_About this exercise_
Scan the material and copy out each line where the word "Open" occurs.

----

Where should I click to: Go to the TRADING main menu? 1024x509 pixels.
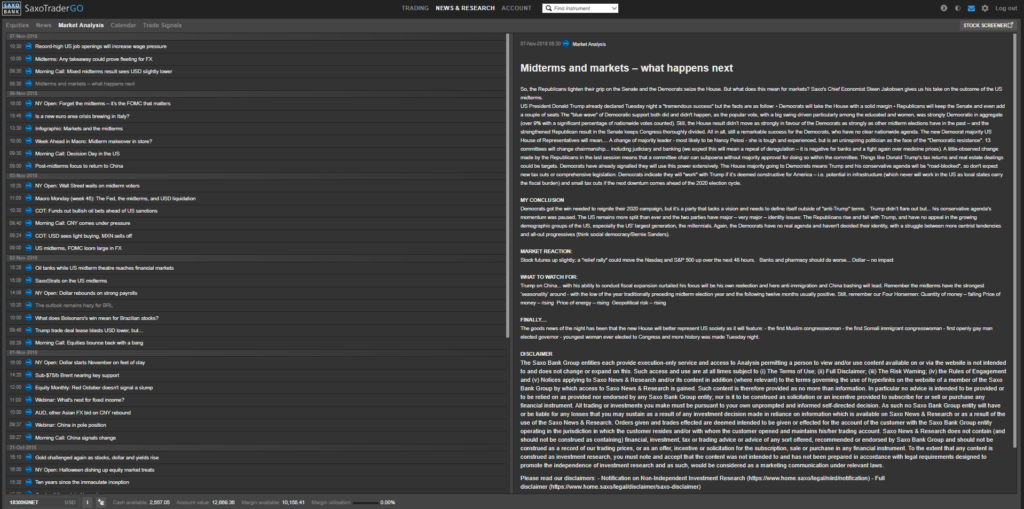415,8
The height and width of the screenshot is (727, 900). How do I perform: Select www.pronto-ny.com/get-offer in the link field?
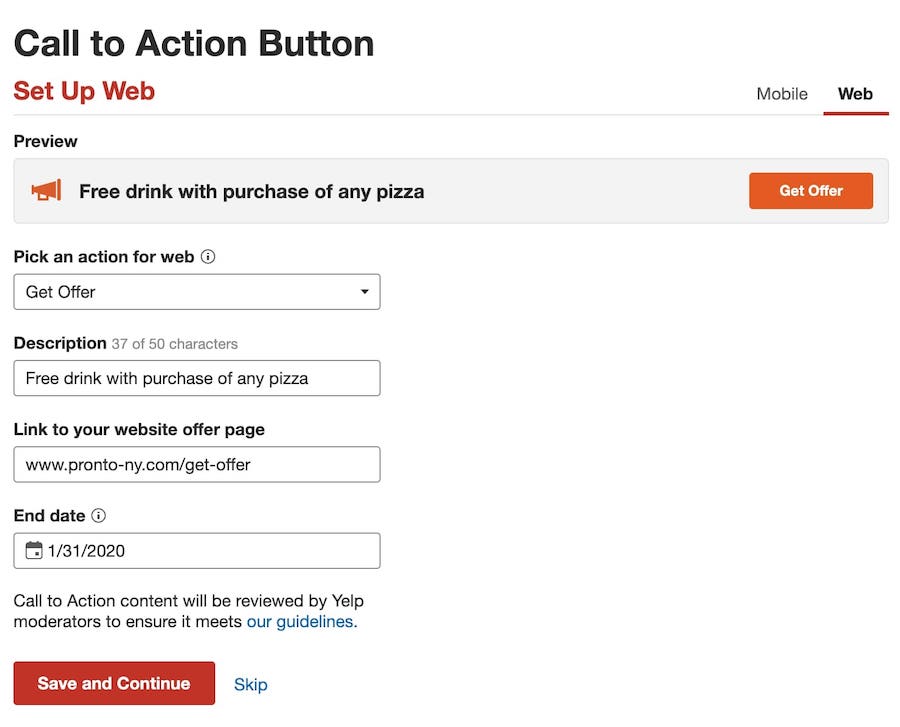click(197, 464)
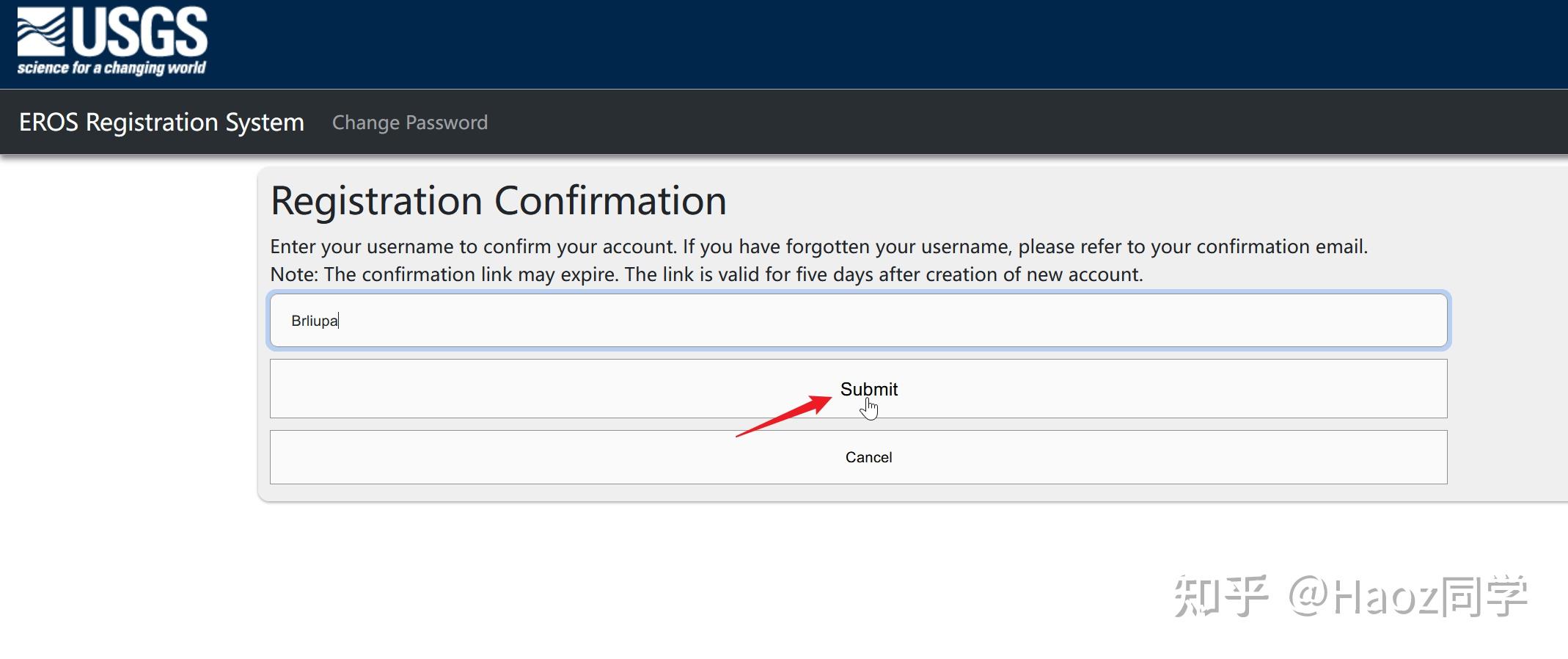Image resolution: width=1568 pixels, height=659 pixels.
Task: Focus the username input field containing Brliupa
Action: point(858,321)
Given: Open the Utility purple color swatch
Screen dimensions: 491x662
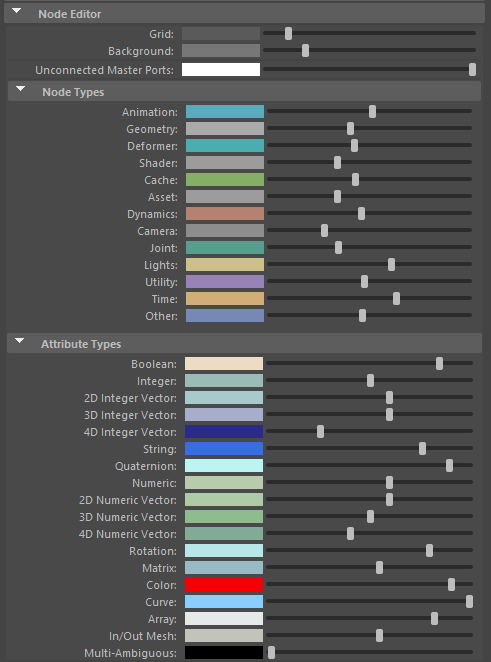Looking at the screenshot, I should click(x=225, y=282).
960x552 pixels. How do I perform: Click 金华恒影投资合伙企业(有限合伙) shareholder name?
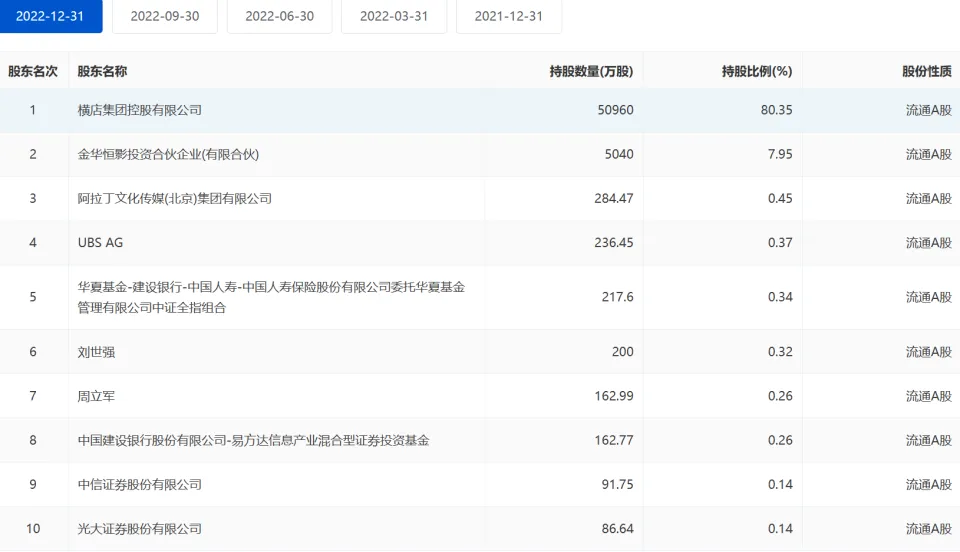pyautogui.click(x=168, y=154)
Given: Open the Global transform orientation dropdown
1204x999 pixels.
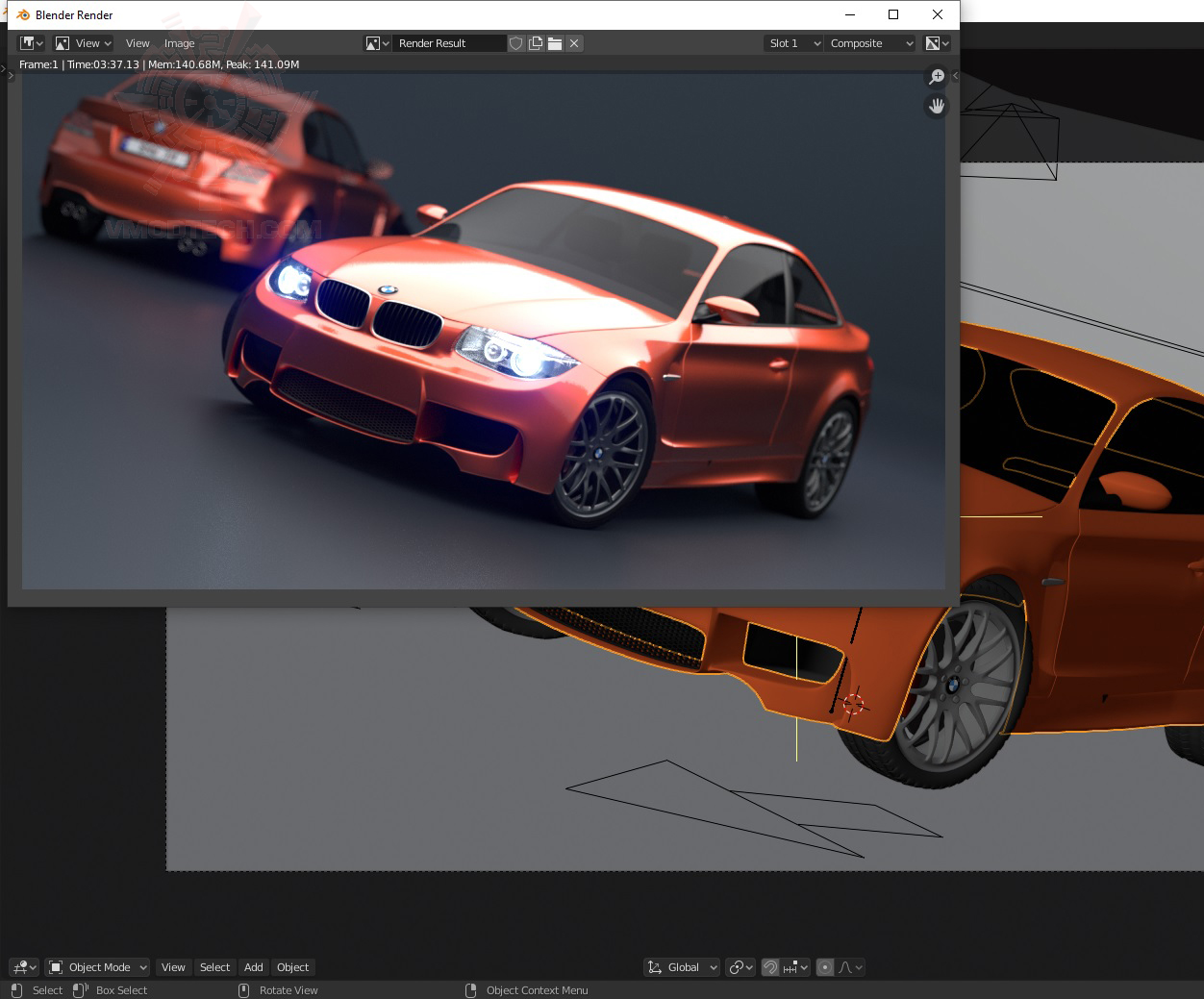Looking at the screenshot, I should click(x=683, y=967).
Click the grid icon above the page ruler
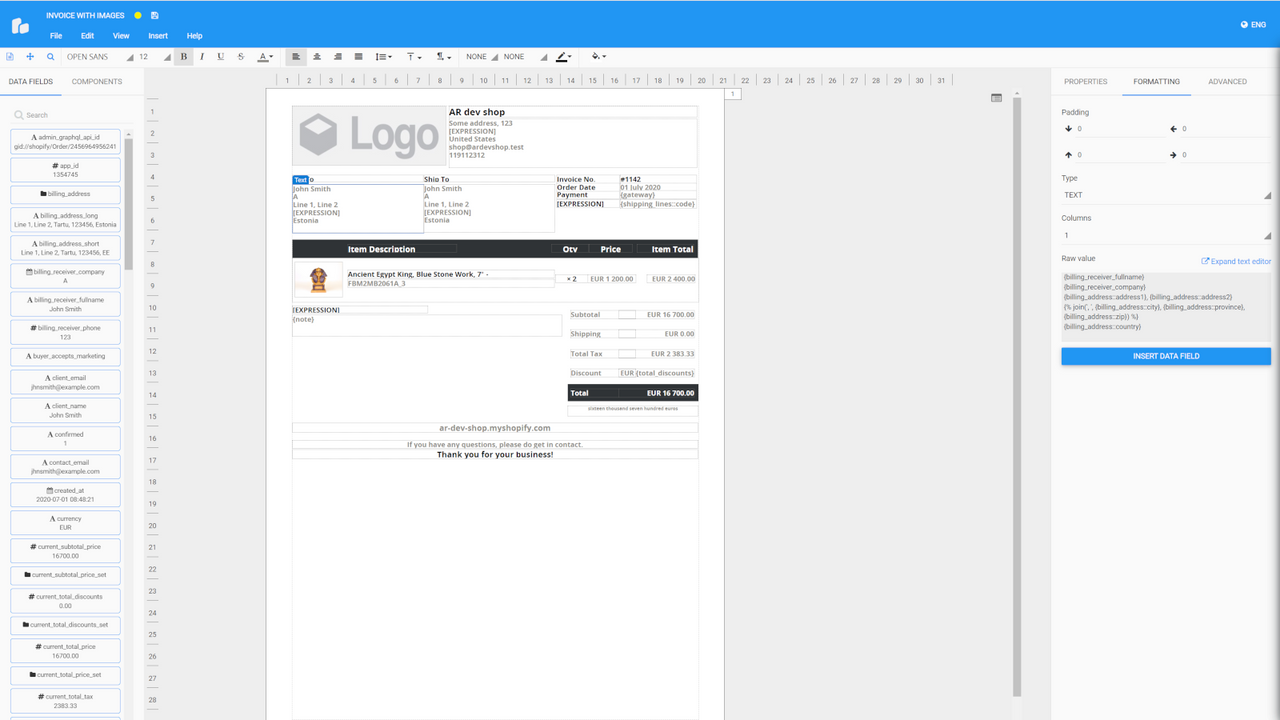 (x=996, y=96)
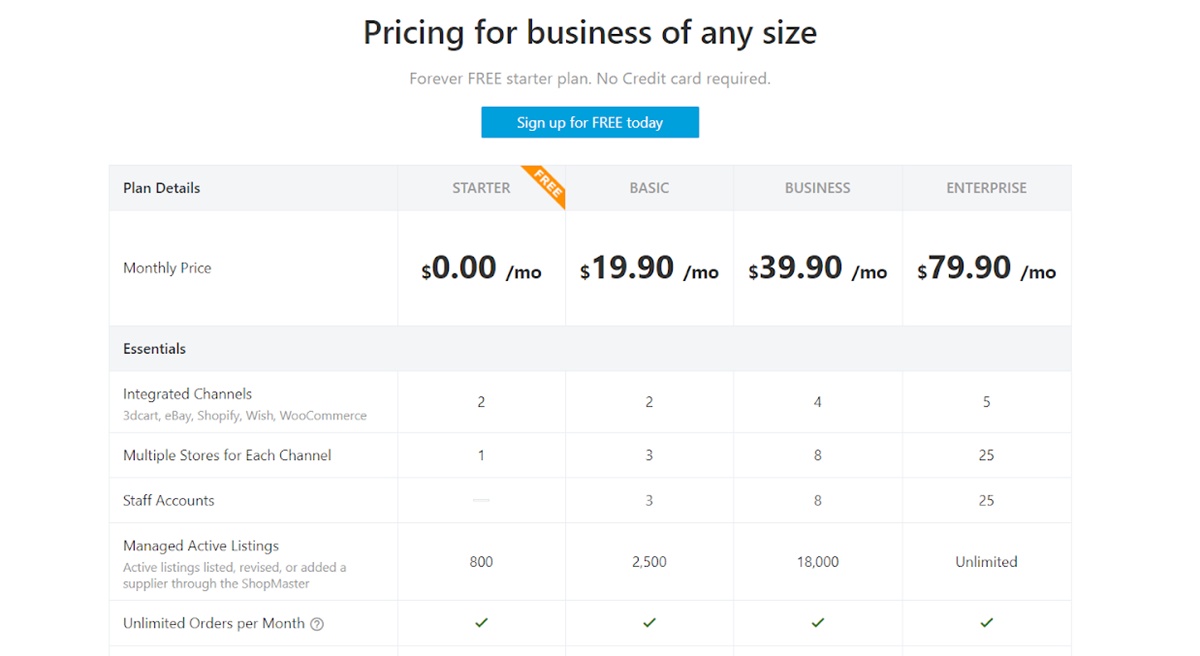Image resolution: width=1200 pixels, height=656 pixels.
Task: Click the Business plan's unlimited orders checkmark
Action: click(817, 623)
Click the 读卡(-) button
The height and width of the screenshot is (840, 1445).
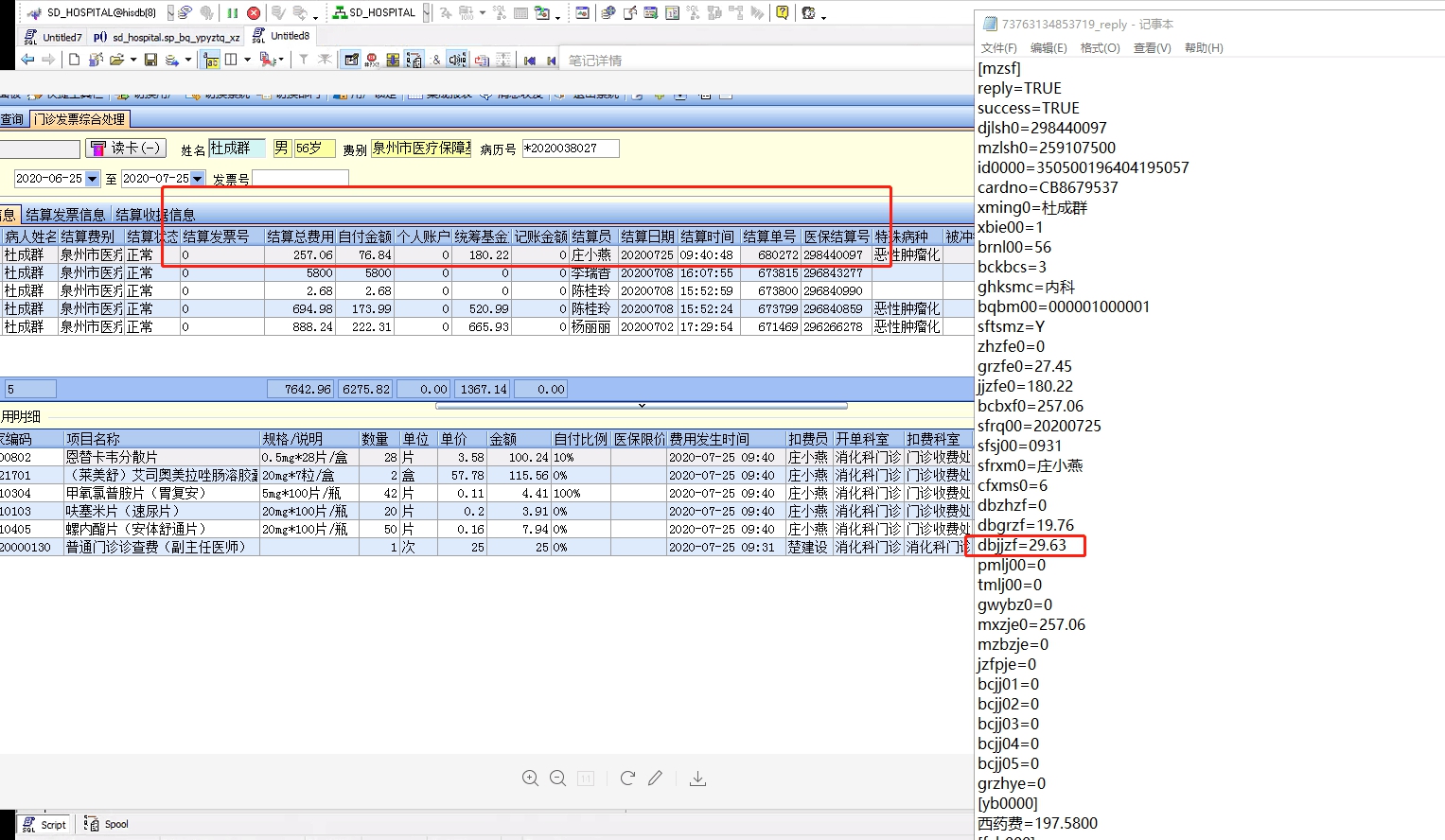pos(126,149)
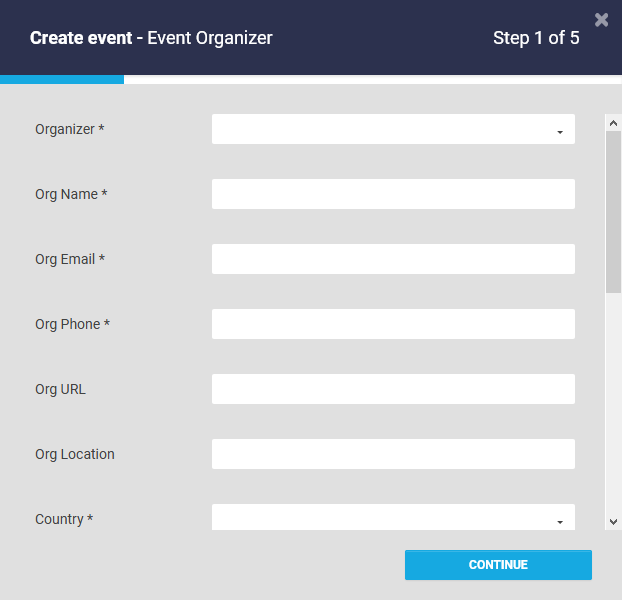Click inside the Org URL field
Viewport: 622px width, 600px height.
tap(393, 389)
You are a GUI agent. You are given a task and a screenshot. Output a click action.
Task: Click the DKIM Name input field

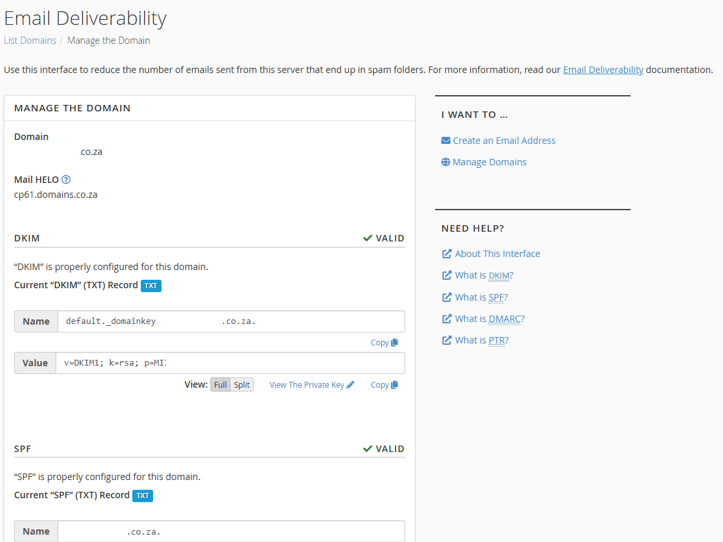tap(230, 321)
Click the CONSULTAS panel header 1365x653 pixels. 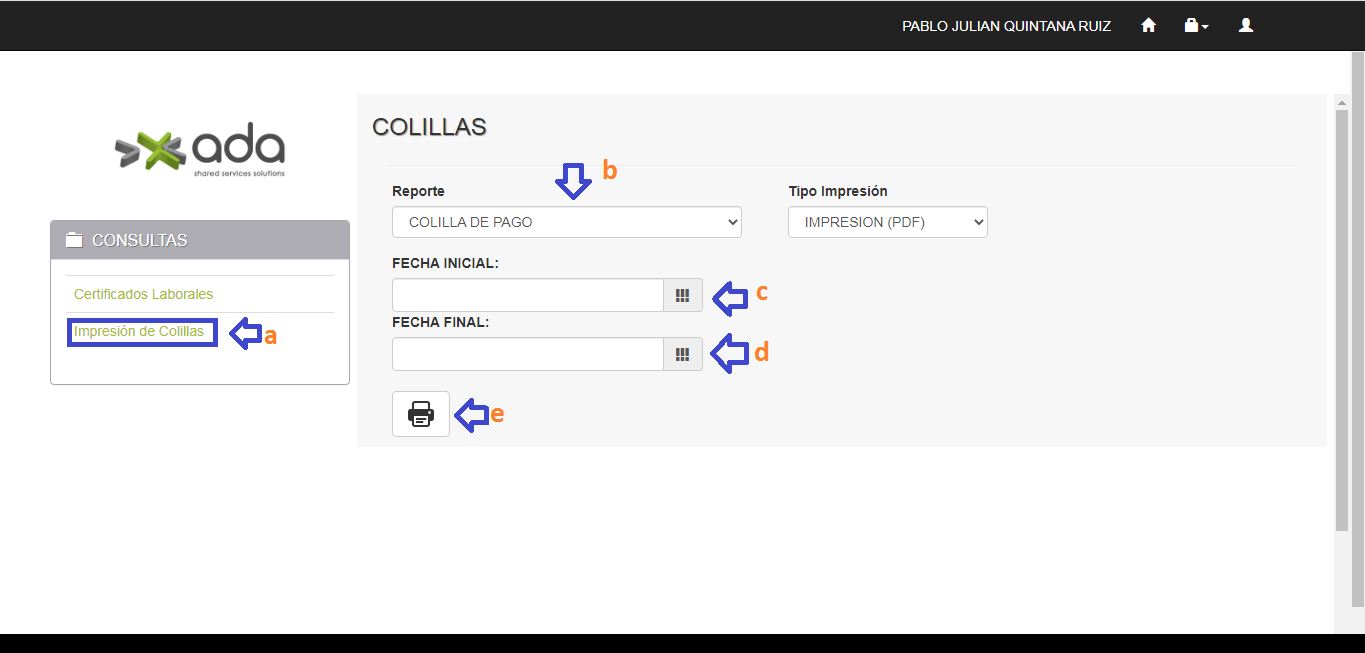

----

_Solution for this task_
Given: Open the Utility purple color swatch
Given: Open the Global transform orientation dropdown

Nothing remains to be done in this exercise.